• [Problems to solve]
[1] Say whether each statement agrees with the art conservation transcript. Answer yes or no, and quote the words from the transcript that decide it.
(a) The conservator specializes in paintings.
(b) Painting conservators sometimes use saliva.
(c) The conservator interned in the labs of the National Archives last summer.
[2] Answer these questions using the art conservation transcript.
(a) What kind of doctor does the conservator compare the job to?
(b) What do painting conservators put in their mouths before cleaning a painting?
(c) Which movie does one speaker want to ask about?
[3] Carry on the art conservation transcript, starting right after its last line.

Excerpted passage START

So I work as an art conservator, which it's like an art doctor.
Like if it's old and broke and in a museum, my job is to make it not that.
Okay.
Not in a museum?
You steal it?
Yeah, I steal it.
I'm an art.
You cracked my art puzzle.
So like, wait, can you, this is the fucking like episode where I just want to know everything
and ask as well.
I know.
But we got plenty of time for this.
It's like painting restoration or is it like you put like.
I do.
I specialize in papers, like old books and.
It's paper.
What do you fucking, what do you do?
It like gets moldy and shit.
I don't know.
You scraped it.
Wait, you should, you need to know.
You should know it's your fight.
It's your fucking job.
The onus of expertise is not on us.
Okay, listen.
I mean, like it gets, it gets ripped.
If it gets wet, you get those nasties.
You tape it?
I have eight.
No, we hate tape.
Don't tape anything.
Anyone ever.
Yeah, I know.
I just, can I start?
What's the like weirdest thing that you use to fix boots?
Oh, well, one of the weirdest things paintings conservators use is saliva.
We're done.
Go on.
Okay.
Go on with your question.
I'm so sorry.
I asked about your trade.
No, no, no.
I need to know.
They look like spit on it.
No, they get a cotton swab sort of like for your ears, but longer and bigger and you put
in your mouth and use it to clean a painting.
Sometimes.
Not just cause they forgot to bring anything else with them.
Or is it because they are fucking like narcissist pervs like now I'm part of the Mona Lisa.
They fucking take their friends to the museum and they're like, you see that one star and
starry night.
It's about spit on it.
That's definitely the reason 100%.
Hey, for a second go about two minutes ago, you talked some bad shit about tape.
Is that a thing for you guys?
Is that like, are y'all really, really angry at tape?
I cannot tell you how many paper conservators I know that have mad beef about tape.
I love this fucking world of ours.
I know.
It's a very good world.
So let's be clear.
Tape.
Boo.
No boo.
Spit on it.
Yay.
I mean, that's about the long and short of it, you know.
Okay.
Can I ask you a bunch of questions about the realness of the movie national treasure?
Okay.
Okay.
Okay.
Still though, last summer I did intern in the labs of the National Archives where that shit
was shot.

Excerpted passage END
Dataset extract START

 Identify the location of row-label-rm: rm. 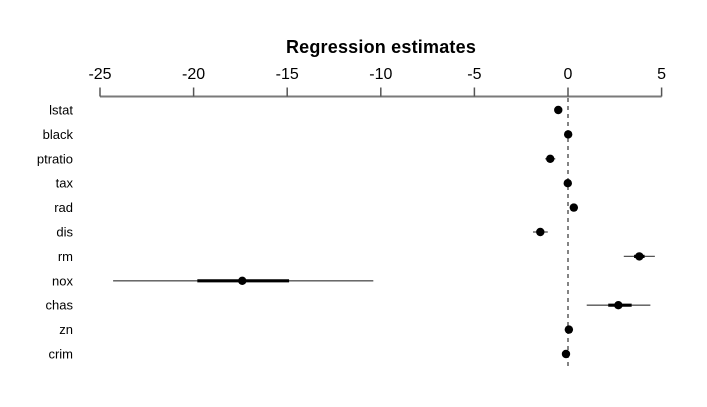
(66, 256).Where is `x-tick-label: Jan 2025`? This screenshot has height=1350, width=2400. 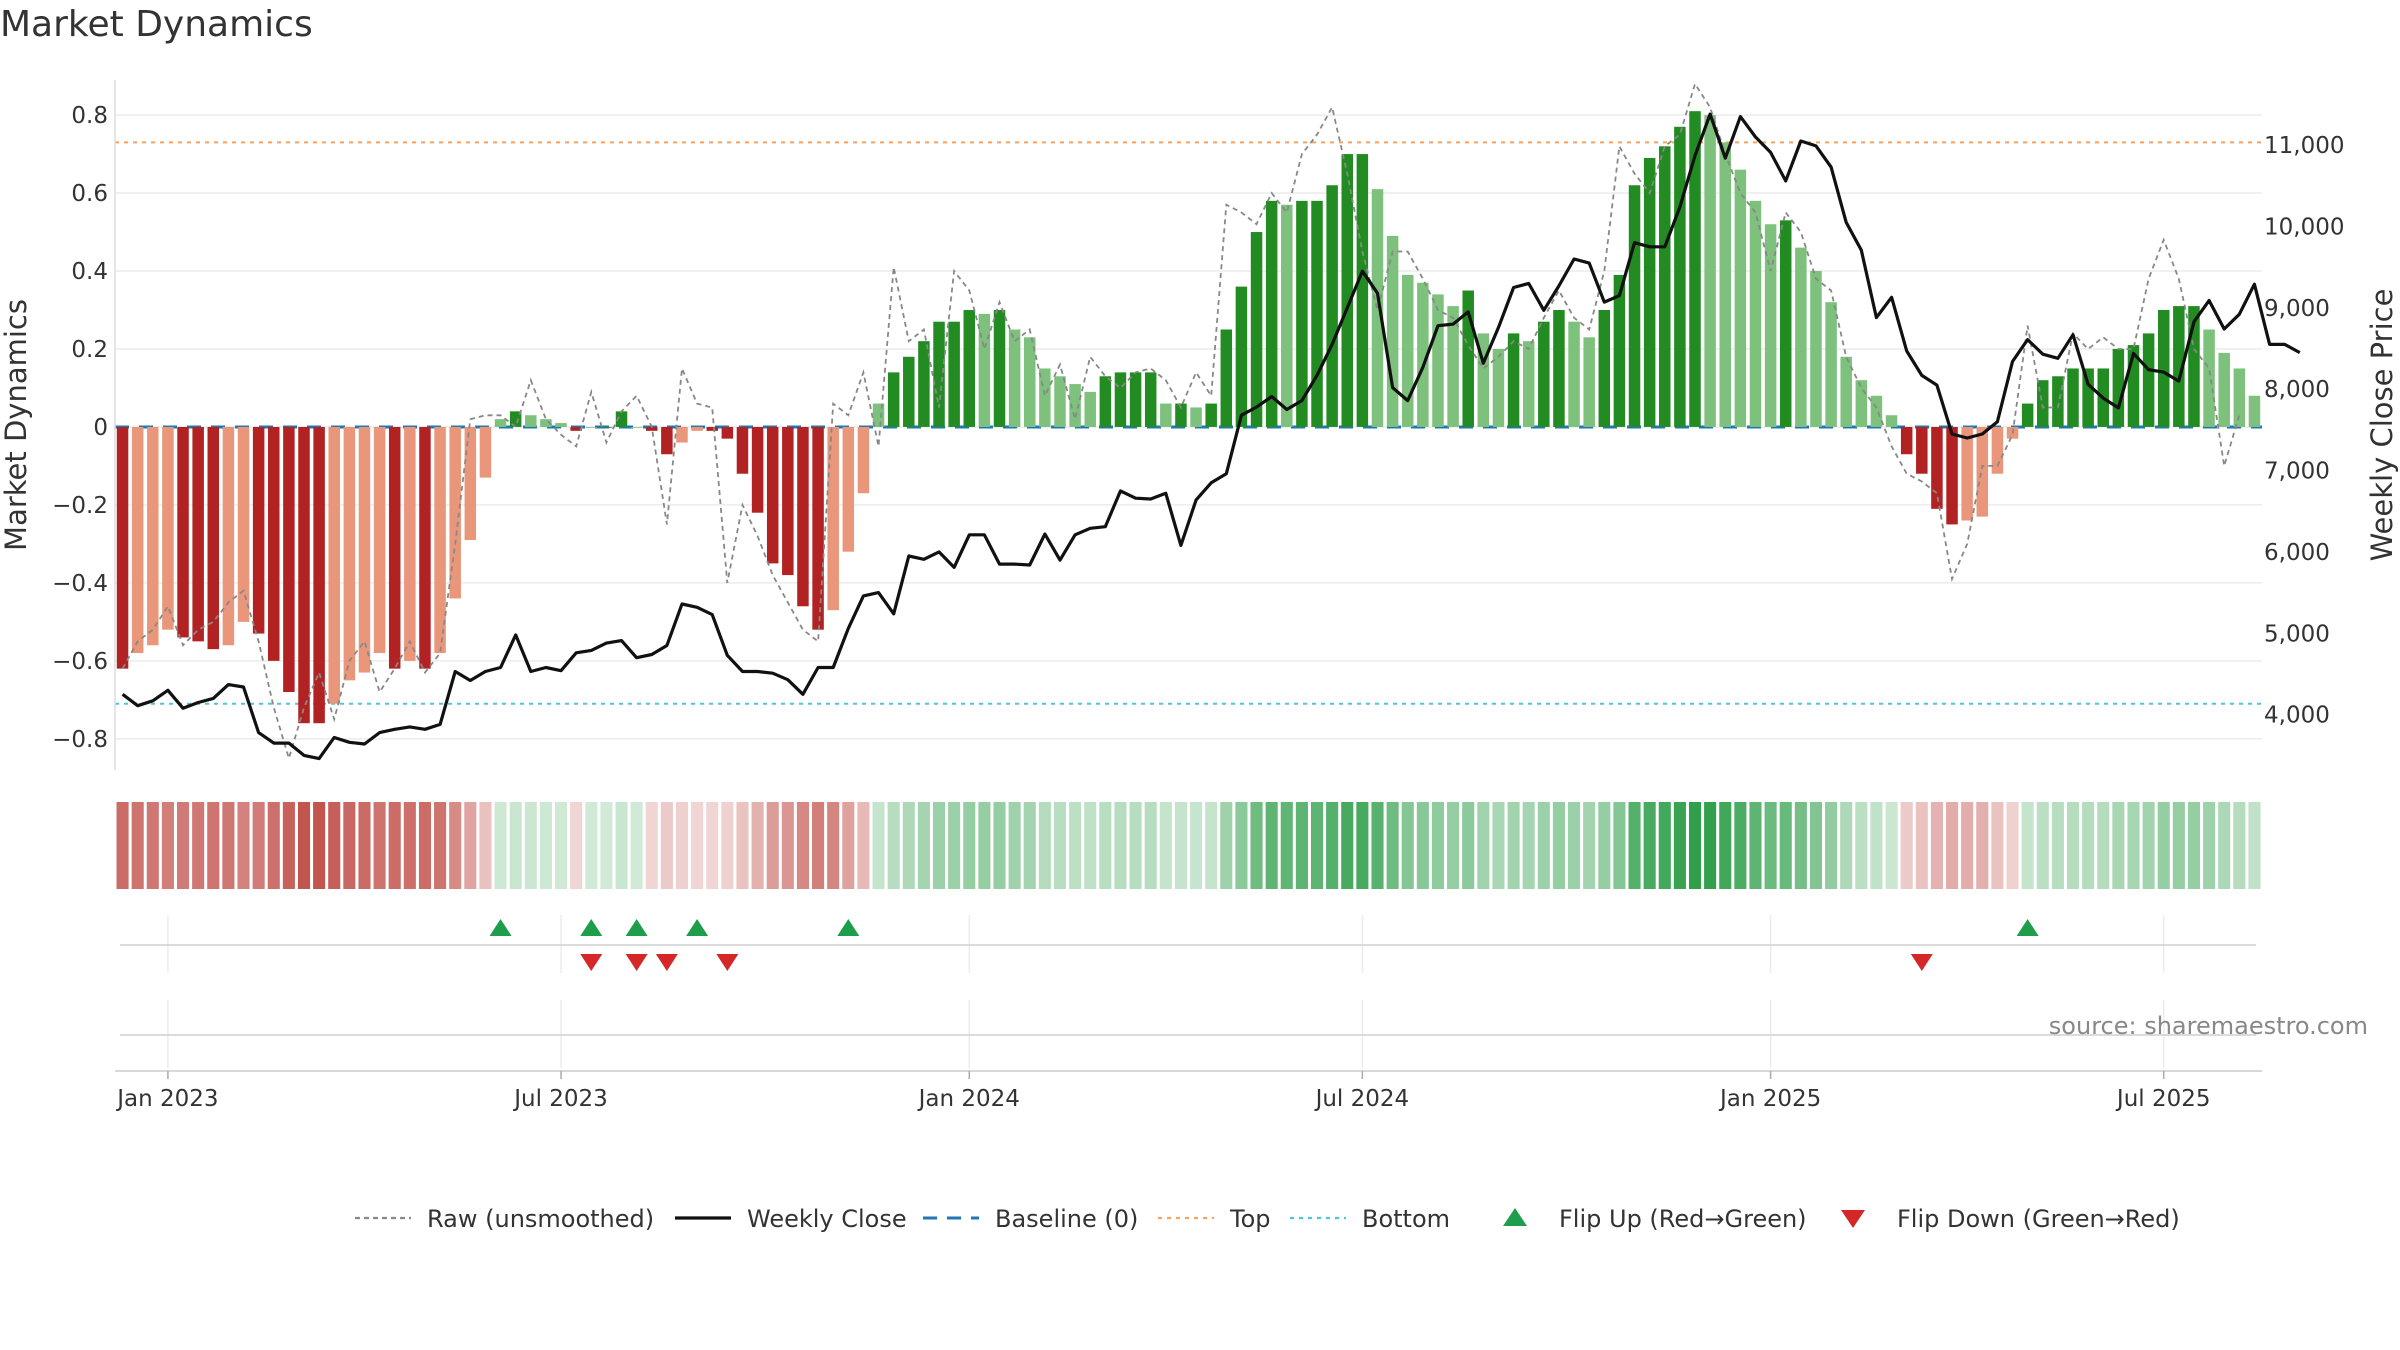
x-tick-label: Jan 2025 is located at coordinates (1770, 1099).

Dataset extract END

• [Written responses]
[1]
(a) No: "I specialize in papers, like old books and."
(b) Yes: "one of the weirdest things paintings conservators use is saliva."
(c) Yes: "last summer I did intern in the labs of the National Archives"

[2]
(a) An art doctor.
(b) A cotton swab, like one for the ears but longer and bigger.
(c) National Treasure.

[3]
And there's a part where like Nick Cage like burps onto the Declaration of Independence
and a treasure map appears.
Is that how often do you find treasure maps?
How often do you like burp onto a like a piece of paper?
There's a treasure map.
I would say like once a week.
I knew it.
I know y'all want to get to your questions.
I want to know everything about your life.
Stop being so fucking fascinating everybody.
Okay.
All right.
Old question.
Sorry.
So I fixed old art and shit.
We got that.
Yeah.
But there's this one tool that we use when we want to make a nice sharp crease.
Not an old stuff for like making boxes or whatever it is called.
A bone folder, right?
Holy shit.
Yeah.
Oh wait.
Oh wait.
It gets better.
So.
How?
That's the best word.
So it's made sometimes out of animal bones.
Sometimes other stuff nowadays.
Okay.
Thank you.
But.
Get fucking the heebie jeebies up here.
It's September.
I'm not supposed to get these Halloween spooks already.
Go on.
Yeah.
They are all haunted.
It's terrible.
Okay.
Haunted by a deer who's like don't.
Don't use your bravers.
All right.
Please.
Please.
Please.
Please let her get your questions.
Please just let me say my thing.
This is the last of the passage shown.